Lens casing and bottle of water isolated on black, contact lenses

Can presbyopia be cured by surgery?

The aforementioned methods represent temporary solutions which provide a better near vision, but does not remove the need of reading glasses completely. The sole presbyopia correction method consists in the change of the natural lens with a multifocal artificial lens . The method is chosen by an increasingly large number of presbyopic patients, because it provides a great satisfaction, especially when it is performed on both eyes and the patient meets certain conditions established during preoperative investigations. The great advantage of this method is that the respective patient will no longer need to wear glasses and will never suffer from cataract again.
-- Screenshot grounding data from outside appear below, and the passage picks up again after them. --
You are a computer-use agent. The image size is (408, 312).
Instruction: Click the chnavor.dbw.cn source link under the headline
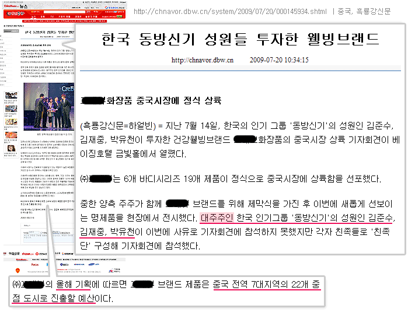[x=203, y=59]
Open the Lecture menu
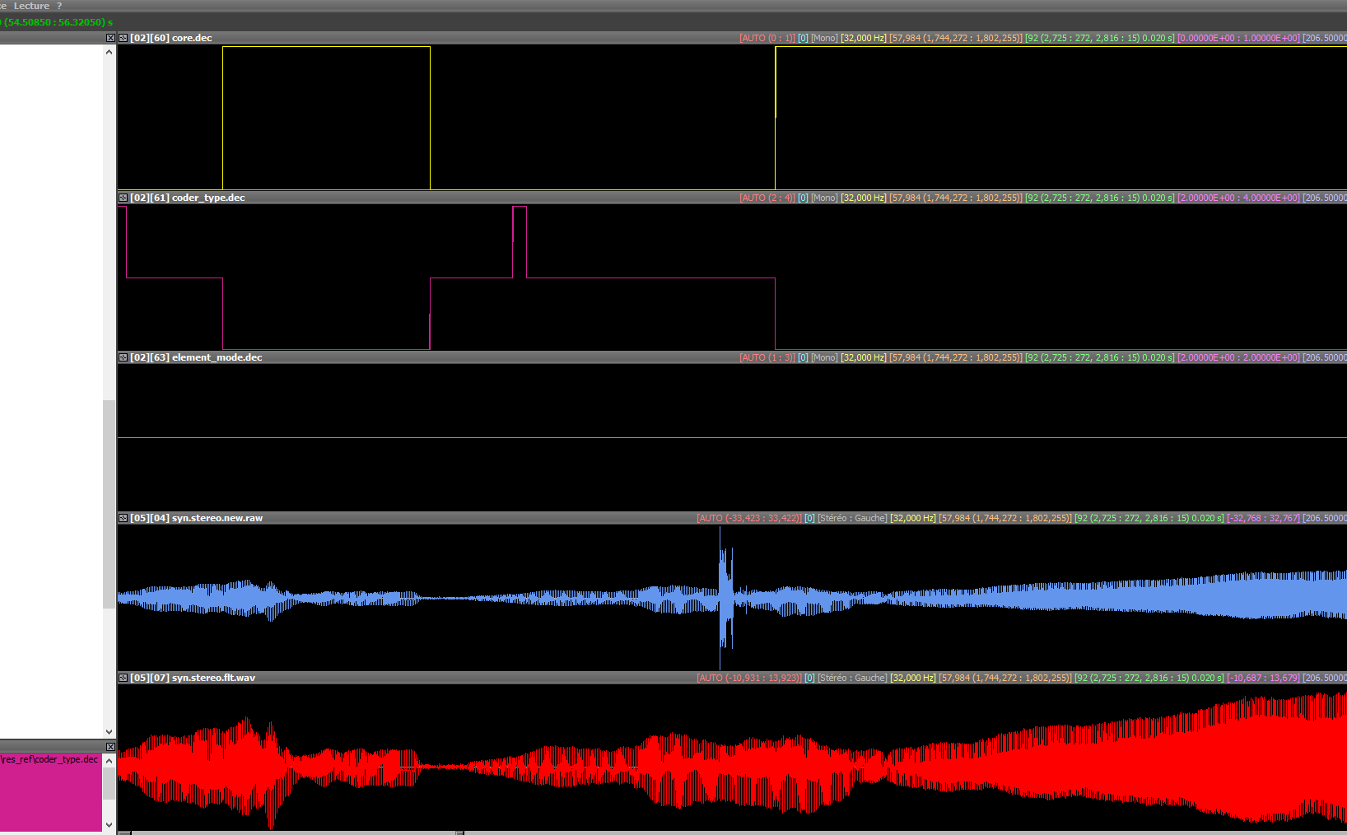 [x=31, y=6]
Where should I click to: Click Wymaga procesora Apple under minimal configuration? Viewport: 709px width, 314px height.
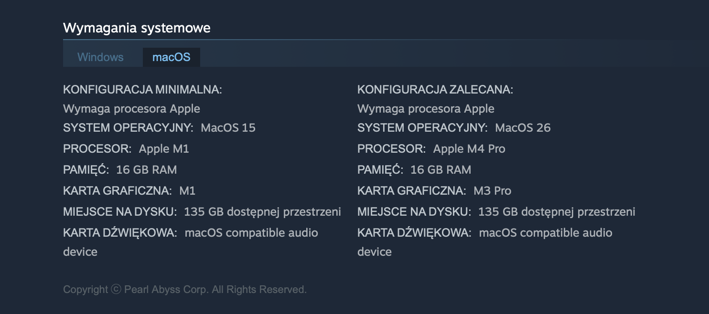(131, 109)
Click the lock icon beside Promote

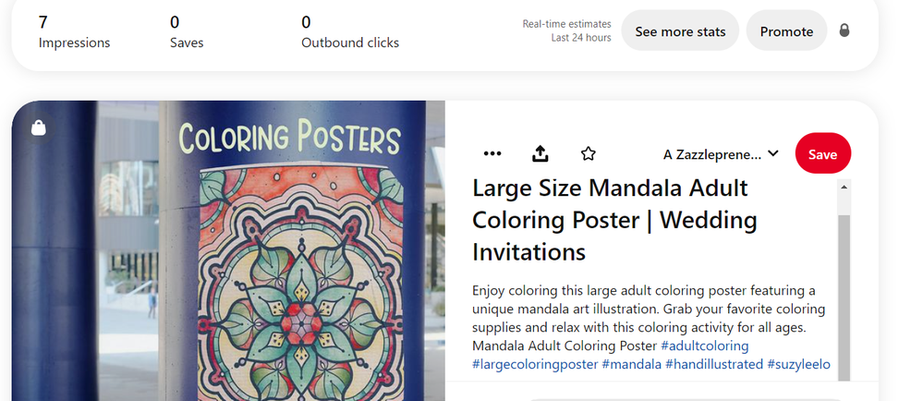pyautogui.click(x=844, y=30)
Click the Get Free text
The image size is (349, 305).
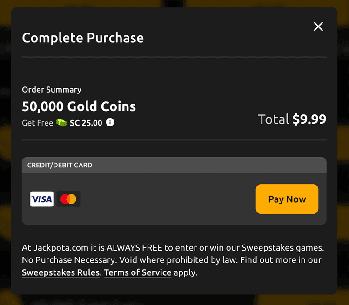37,123
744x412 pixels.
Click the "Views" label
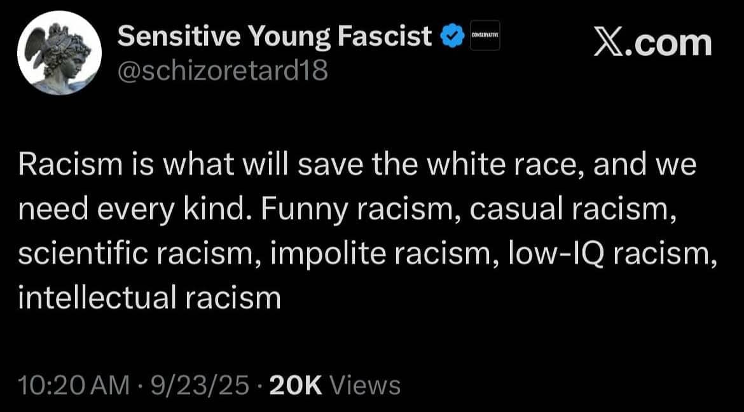point(366,385)
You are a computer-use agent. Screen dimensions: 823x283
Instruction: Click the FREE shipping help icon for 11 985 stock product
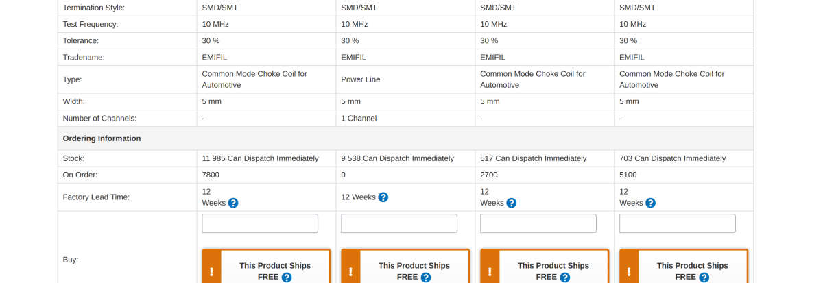[287, 278]
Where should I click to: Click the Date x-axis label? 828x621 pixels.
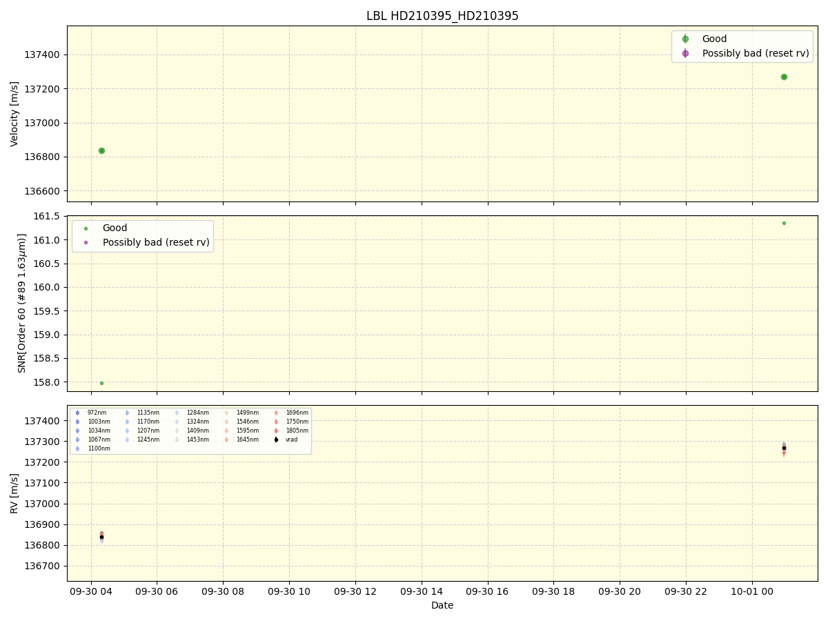click(x=442, y=605)
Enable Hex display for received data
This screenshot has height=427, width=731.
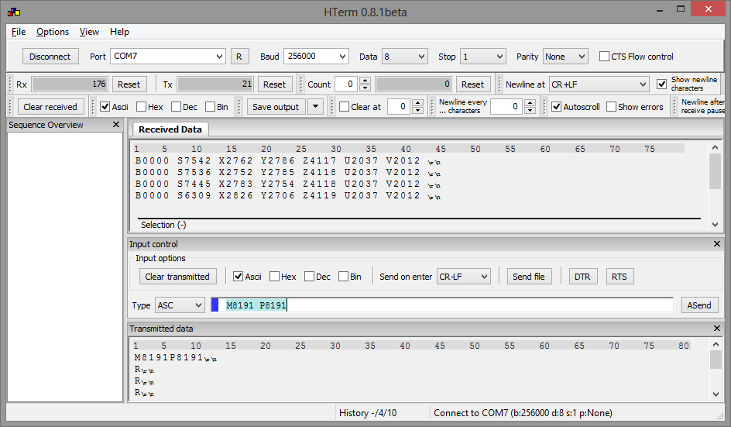pyautogui.click(x=142, y=107)
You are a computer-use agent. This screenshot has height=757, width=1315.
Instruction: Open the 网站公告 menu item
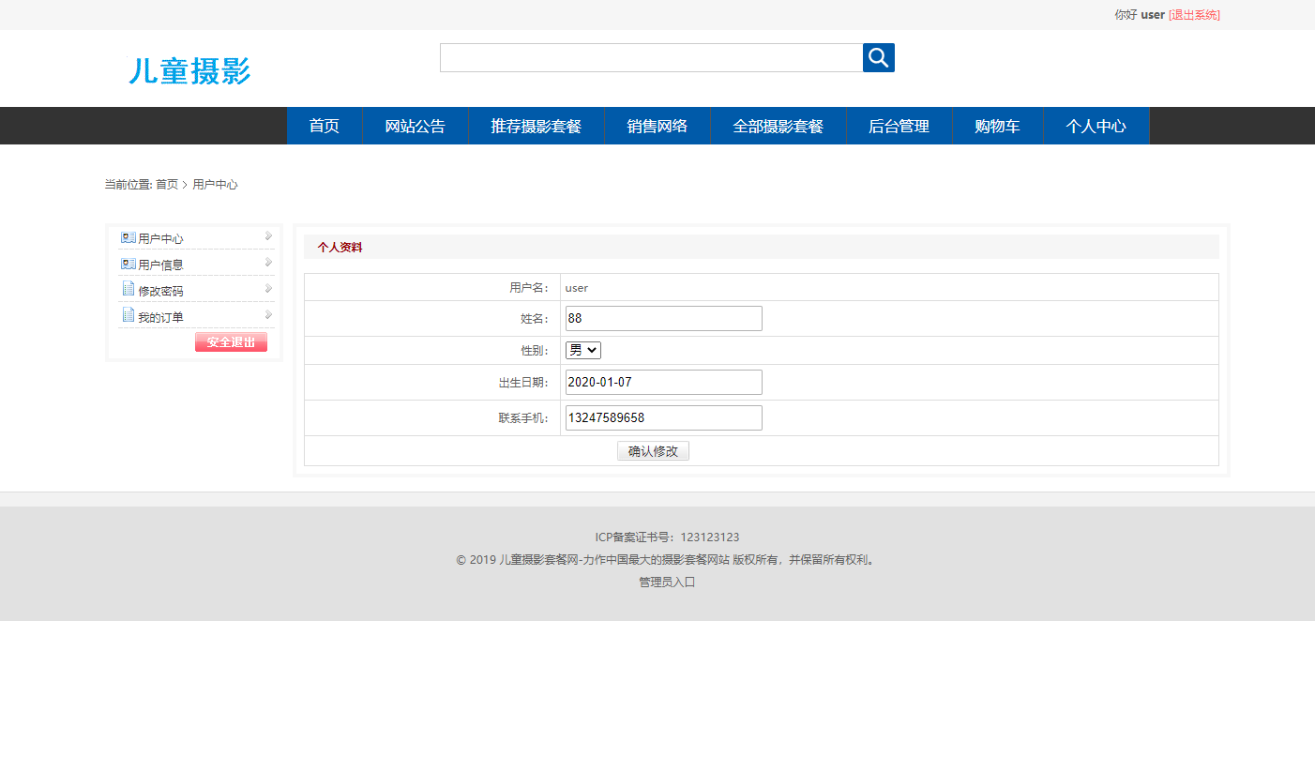(416, 125)
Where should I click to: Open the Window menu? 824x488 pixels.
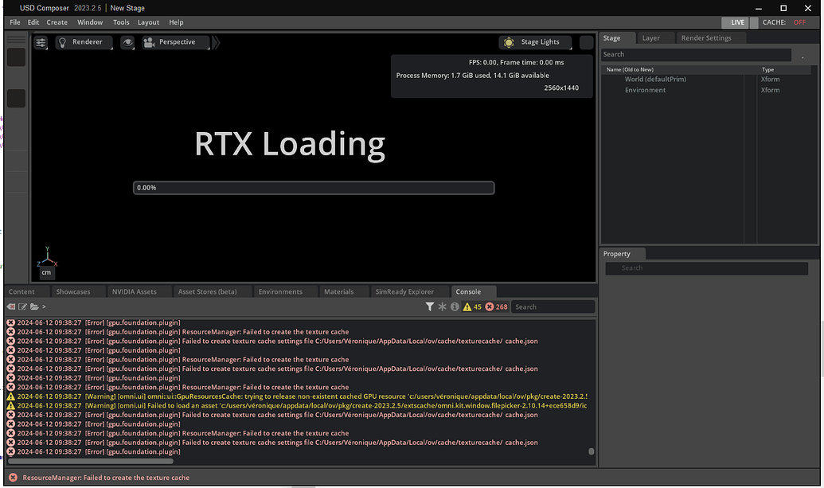pos(90,22)
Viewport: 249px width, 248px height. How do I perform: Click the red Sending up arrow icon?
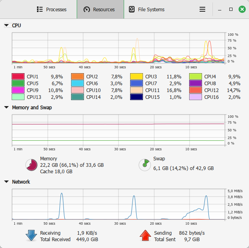tap(145, 236)
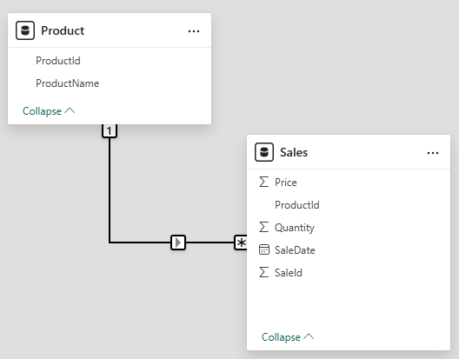Image resolution: width=459 pixels, height=359 pixels.
Task: Click the sigma icon next to Price
Action: [263, 182]
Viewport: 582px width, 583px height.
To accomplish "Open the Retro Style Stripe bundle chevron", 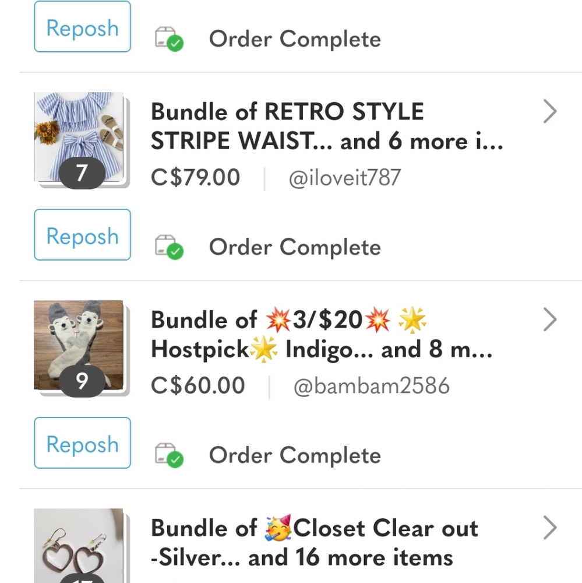I will pos(549,111).
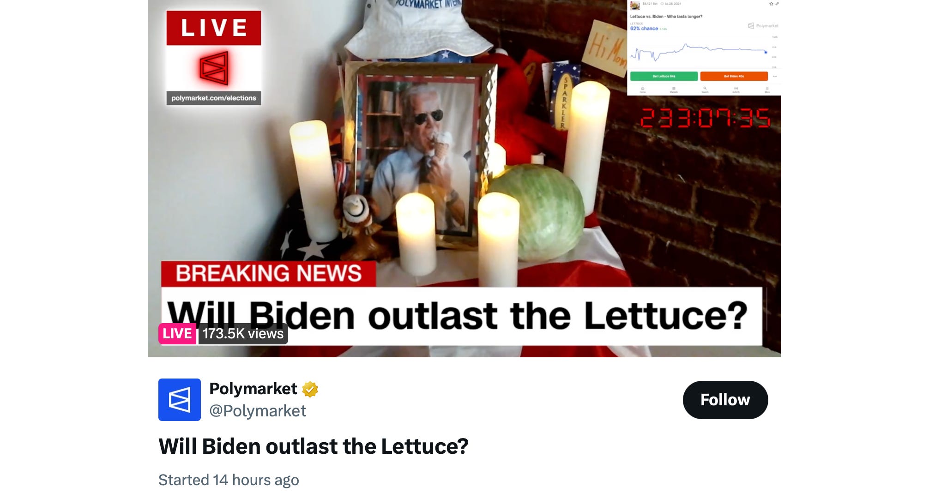
Task: Open the Markets tab in inset navigation
Action: (674, 90)
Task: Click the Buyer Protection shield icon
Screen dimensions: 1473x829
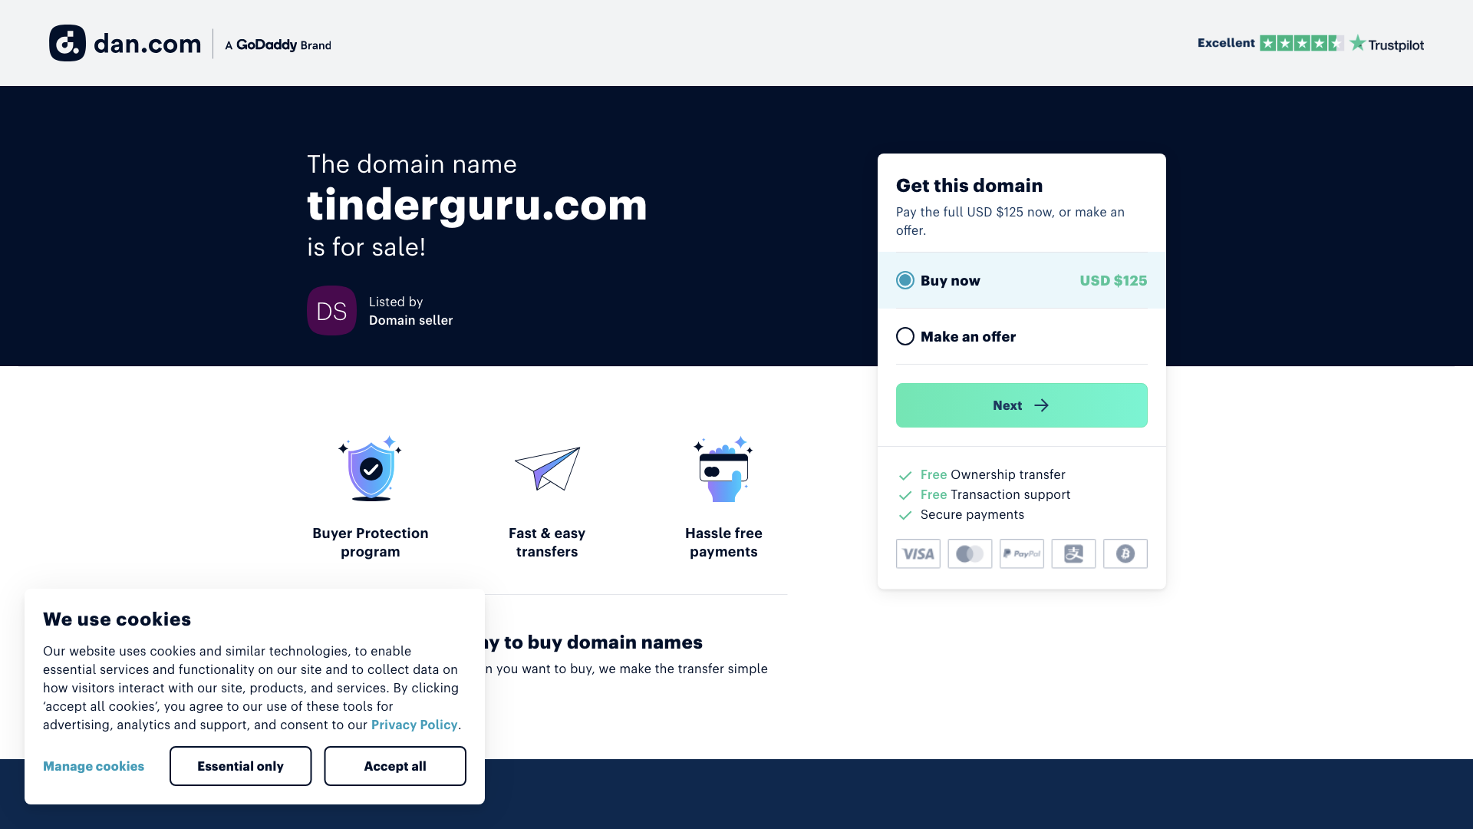Action: pos(371,469)
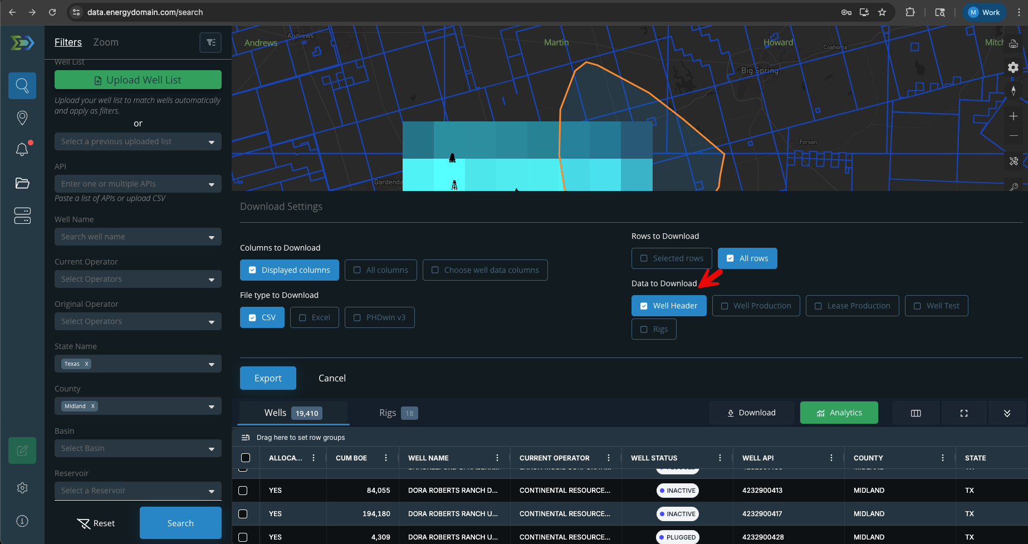This screenshot has width=1028, height=544.
Task: Expand the Current Operator dropdown
Action: (x=211, y=280)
In recent years, the technique called RLE (Refractive Lens Exchange) has become very known within the ophthalmologic surgery field, a wide range of „premium” artificial lenses being present on the market, namely bifocal or trifocal, with or without the possibility of further correction of astigmatism (toric). The difference of the two categories is given by the fact that in case of bifocal lenses, near vision (30 cm) and distance vision (over 5 m) are good, but after the surgery, some patients may need glasses for intermediate vision (50-70 cm), while trifocal lenses provide full independence of glasses. If the patient suffers from astigmatism before the surgery, we can choose a toric bi/trifocal lens, this being in fact a customized artificial lens which can correct in full the diopters of the patient for all distances.
The main steps that we have to follow before deciding to undergo such a surgery consist mainly in a complete ophthalmologic examination, where the specialist analyze the presence of certain diseases which can prevent us from enjoying the new artificial lens, the discussion with the ophthalmologist is extremely important and helps us to easily overcome the neuroadaptation term which occurs after the surgery and which can take several months.


We must know that after the surgery we may have certain absolutely normal symptoms related to the adaptation of our brain to the new „optical tool” represented by the multifocal artificial lens. Such symptoms: delayed focus when passing from distance/near/intermediate vision, decreased ability of perceiving contrast in low light, halos around light sources or their perception as being much brighter, especially during night, can be differently experienced depending on the patient, being transitory and rarely annoying.
In order to minimize these phenomena, the time interval between the surgeries performed at each eye must be short (few days – one week), postoperative vision should not exclude a substantiated visual effort at all distances, by „practicing” both eyes vision at the same time and of course, the observance of the ophthalmologist’s recommendations.

Therefore, after the age of 40, if you want to get rid of glasses, you should visit the ophthalmologist in order to find the presbyopia correction method that suits you best.